### Instructions to follow
Up to and including the line that contains "Given: Click the orange 帮助 button", reproduce every line exactly, beginning with the first line below.

Collected data:
──────────────────────────────
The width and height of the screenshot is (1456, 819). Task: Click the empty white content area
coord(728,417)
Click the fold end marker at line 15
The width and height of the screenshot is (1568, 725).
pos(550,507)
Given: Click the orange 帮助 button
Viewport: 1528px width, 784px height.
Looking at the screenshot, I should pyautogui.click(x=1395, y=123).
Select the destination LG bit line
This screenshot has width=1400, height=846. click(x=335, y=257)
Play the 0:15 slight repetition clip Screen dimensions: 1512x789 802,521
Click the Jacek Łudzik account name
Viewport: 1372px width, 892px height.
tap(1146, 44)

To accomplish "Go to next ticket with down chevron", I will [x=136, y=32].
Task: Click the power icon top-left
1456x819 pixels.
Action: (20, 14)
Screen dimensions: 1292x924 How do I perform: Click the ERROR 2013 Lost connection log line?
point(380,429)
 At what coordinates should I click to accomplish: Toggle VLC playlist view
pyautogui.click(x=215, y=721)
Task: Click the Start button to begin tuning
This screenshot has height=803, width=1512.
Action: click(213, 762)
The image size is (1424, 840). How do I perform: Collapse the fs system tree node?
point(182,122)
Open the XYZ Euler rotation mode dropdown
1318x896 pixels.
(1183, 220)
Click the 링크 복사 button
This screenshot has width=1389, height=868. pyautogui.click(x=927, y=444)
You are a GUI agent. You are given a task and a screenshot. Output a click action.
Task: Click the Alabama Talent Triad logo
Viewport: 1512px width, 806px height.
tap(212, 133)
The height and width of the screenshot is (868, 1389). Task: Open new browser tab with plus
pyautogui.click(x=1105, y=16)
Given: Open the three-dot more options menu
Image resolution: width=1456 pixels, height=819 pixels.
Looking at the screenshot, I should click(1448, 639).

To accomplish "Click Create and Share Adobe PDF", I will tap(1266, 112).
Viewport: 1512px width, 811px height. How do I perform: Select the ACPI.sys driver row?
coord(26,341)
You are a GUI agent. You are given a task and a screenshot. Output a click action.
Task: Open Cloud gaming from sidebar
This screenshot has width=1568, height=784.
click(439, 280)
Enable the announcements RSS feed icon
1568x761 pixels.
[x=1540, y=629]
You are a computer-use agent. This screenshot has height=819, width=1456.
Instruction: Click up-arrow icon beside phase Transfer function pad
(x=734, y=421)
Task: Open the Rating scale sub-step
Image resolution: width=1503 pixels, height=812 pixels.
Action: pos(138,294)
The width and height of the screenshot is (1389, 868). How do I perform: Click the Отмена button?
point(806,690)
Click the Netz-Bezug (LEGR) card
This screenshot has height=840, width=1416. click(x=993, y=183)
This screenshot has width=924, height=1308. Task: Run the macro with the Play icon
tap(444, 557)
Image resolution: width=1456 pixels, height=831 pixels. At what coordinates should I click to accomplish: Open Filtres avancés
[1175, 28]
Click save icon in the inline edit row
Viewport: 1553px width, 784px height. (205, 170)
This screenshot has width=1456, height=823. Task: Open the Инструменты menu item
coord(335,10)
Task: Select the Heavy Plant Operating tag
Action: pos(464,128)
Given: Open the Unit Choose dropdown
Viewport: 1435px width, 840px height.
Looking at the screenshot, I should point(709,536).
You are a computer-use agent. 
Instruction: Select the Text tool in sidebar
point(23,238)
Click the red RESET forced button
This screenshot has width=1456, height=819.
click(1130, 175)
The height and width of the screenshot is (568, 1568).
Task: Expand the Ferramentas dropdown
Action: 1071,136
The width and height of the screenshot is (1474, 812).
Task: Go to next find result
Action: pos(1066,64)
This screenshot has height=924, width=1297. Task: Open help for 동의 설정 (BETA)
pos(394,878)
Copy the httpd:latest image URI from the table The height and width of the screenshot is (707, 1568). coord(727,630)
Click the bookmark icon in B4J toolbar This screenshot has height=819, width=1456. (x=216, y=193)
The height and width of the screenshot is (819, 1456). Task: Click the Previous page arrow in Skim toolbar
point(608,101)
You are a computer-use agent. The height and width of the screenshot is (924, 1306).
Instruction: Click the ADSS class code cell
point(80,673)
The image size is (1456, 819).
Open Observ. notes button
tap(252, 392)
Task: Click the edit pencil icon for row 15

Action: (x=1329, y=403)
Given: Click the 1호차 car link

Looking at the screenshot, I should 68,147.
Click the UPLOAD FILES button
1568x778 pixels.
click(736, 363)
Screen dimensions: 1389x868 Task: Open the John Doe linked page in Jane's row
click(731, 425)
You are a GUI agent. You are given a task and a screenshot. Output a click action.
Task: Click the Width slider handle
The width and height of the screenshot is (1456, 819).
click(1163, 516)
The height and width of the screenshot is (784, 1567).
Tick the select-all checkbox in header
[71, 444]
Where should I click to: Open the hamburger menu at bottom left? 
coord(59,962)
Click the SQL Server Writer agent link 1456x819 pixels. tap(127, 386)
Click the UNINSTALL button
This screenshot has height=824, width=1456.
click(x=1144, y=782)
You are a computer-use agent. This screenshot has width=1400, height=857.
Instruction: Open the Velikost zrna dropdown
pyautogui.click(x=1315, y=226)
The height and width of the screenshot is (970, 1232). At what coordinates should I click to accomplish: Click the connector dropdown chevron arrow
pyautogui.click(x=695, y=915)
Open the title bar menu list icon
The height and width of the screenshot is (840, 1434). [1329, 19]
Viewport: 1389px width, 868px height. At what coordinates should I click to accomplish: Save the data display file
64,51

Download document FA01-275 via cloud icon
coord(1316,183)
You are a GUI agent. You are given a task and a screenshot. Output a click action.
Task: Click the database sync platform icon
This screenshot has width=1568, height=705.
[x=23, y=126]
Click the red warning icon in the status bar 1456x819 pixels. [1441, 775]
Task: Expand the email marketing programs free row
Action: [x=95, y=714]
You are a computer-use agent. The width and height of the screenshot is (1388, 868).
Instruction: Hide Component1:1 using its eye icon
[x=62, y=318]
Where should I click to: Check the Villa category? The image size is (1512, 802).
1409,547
──────────────────────────────
### Your solution
The width and height of the screenshot is (1456, 819). Task: Click the empty white content area
coord(728,417)
Click the fold end marker at line 15
The width and height of the screenshot is (1568, 725).
pos(550,507)
Given: Click the orange 帮助 button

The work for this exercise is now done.